To evaluate the contribution of mechanical and chemical factors to the overall degradation of the alloy, a mechanistic approach was adopted. The total material loss (Vtotal) was experimentally determined through dimensional measurements of the wear track using a profilometer. The chemical material loss (Vchem) was theoretically derived from the electrochemical current data generated during sliding, using Faraday’s law:
$v_{\text {ch em }}=\frac{M Q}{n F \rho}$ (4)
where, (M) is the atomic weight, (n) is the valence number of the metal, (F) is Faraday’s constant, (ρ) is the alloy density, Q the total charge generated during the friction process. Accordingly, the pure mechanical material loss (Vmech) was calculated as follows:
$V_{\text {mech }}=$ Vtotal - Vchem (5)
The wear track obtained in each specimen was evaluated using a scanning electron microscope (SEM).
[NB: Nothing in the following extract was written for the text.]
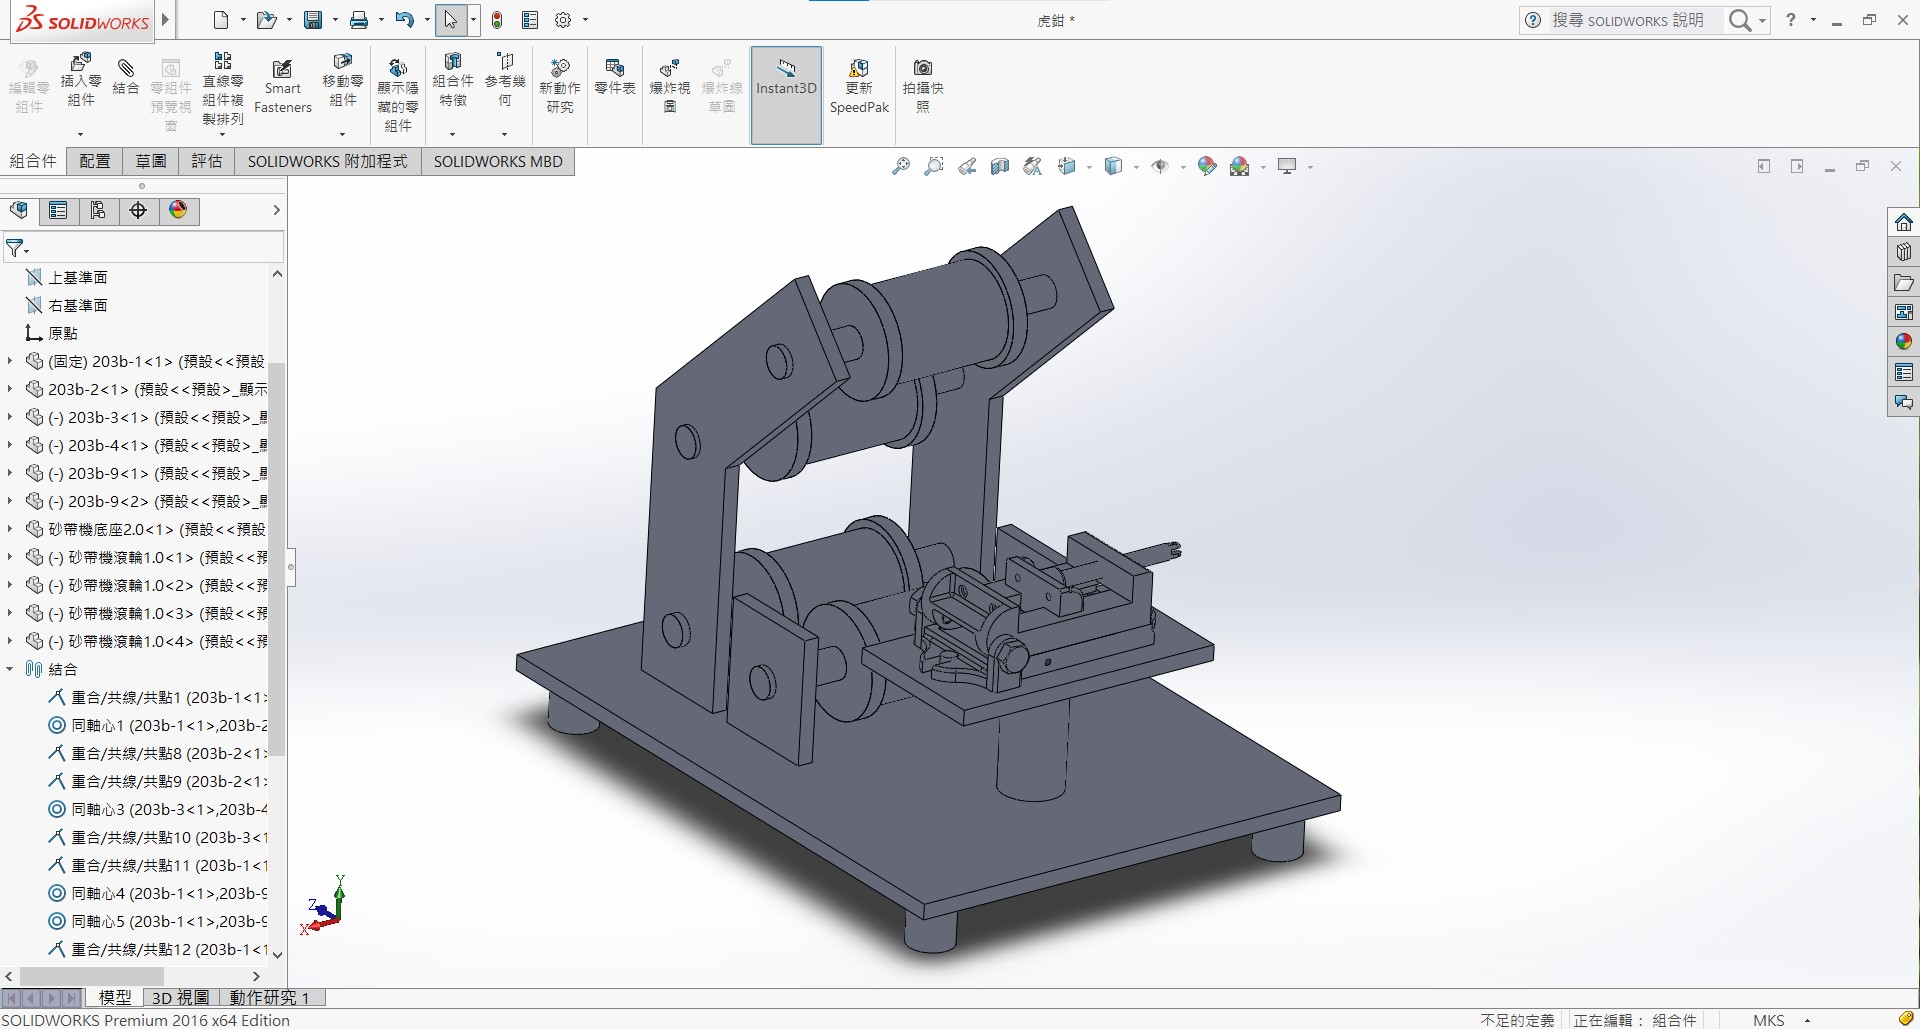
Task: Open the Save button dropdown arrow
Action: [x=335, y=20]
3.1 Tribocorrosion results using electrochemical noise technique
Figure 1 illustrates the change in potential over time for Ti-13Zr-13Nb alloy under three different temperatures. The figure demonstrates a clear sensitivity to temperature variation. In the pre-sliding stage, the alloy at 5 ℃ recorded the most noble (less negative) values, reflecting a reduction in the rate of electrochemical reactions and a noticeable relative stability of the passive oxide layer due to the reduced ionic activity of the solution, whereas the 37 ℃ specimen stabilized at intermediate values representing the standard behavior of the alloy under physiological conditions. At the onset of sliding, a sharp and sudden drop in potential toward active values occurred in all specimens, which is attributed to the mechanical destruction of the passive layer and the exposure of the metal surface to the solution, potentially creating local potential differences between the exposed areas in contact with the solution and the protected regions. It is also observed that the negative shift reached its highest value at 60 ℃ (approximately −0.33 V), while the 37 ℃ specimen maintained relative stability at a potential close to −0.26 V, compared with 5 °C (approximately −0.24 V). This variation indicates that increasing temperature slows the repassivation rate and increases the anodic dissolution rate under the effect of mechanical wear. The curve at 60 ℃ also shows high potential fluctuations, indicating a state of repeated dynamic interaction between mechanical removal and the repassivation process. Upon stopping the sliding, all specimens exhibited an immediate repassivation response, with faster recovery and a greater tendency toward noble values at the lower temperature. This indicates that the cooled medium enhances the stability of the protective oxide layer formed on the surface of the Ti-13Zr-13Nb alloy. This is consistent with study [16], which supports the finite element analysis (FEA) results published using ANSYS, showing a significant increase in thermal stress with rising temperature, where the highest von Mises stress values were recorded at 70 ℃. This increase in stress may contribute to destabilizing the passive layer on the surface of titanium alloys, explaining the larger fluctuations and the relative decrease in OCP values recorded in the present study at elevated temperatures.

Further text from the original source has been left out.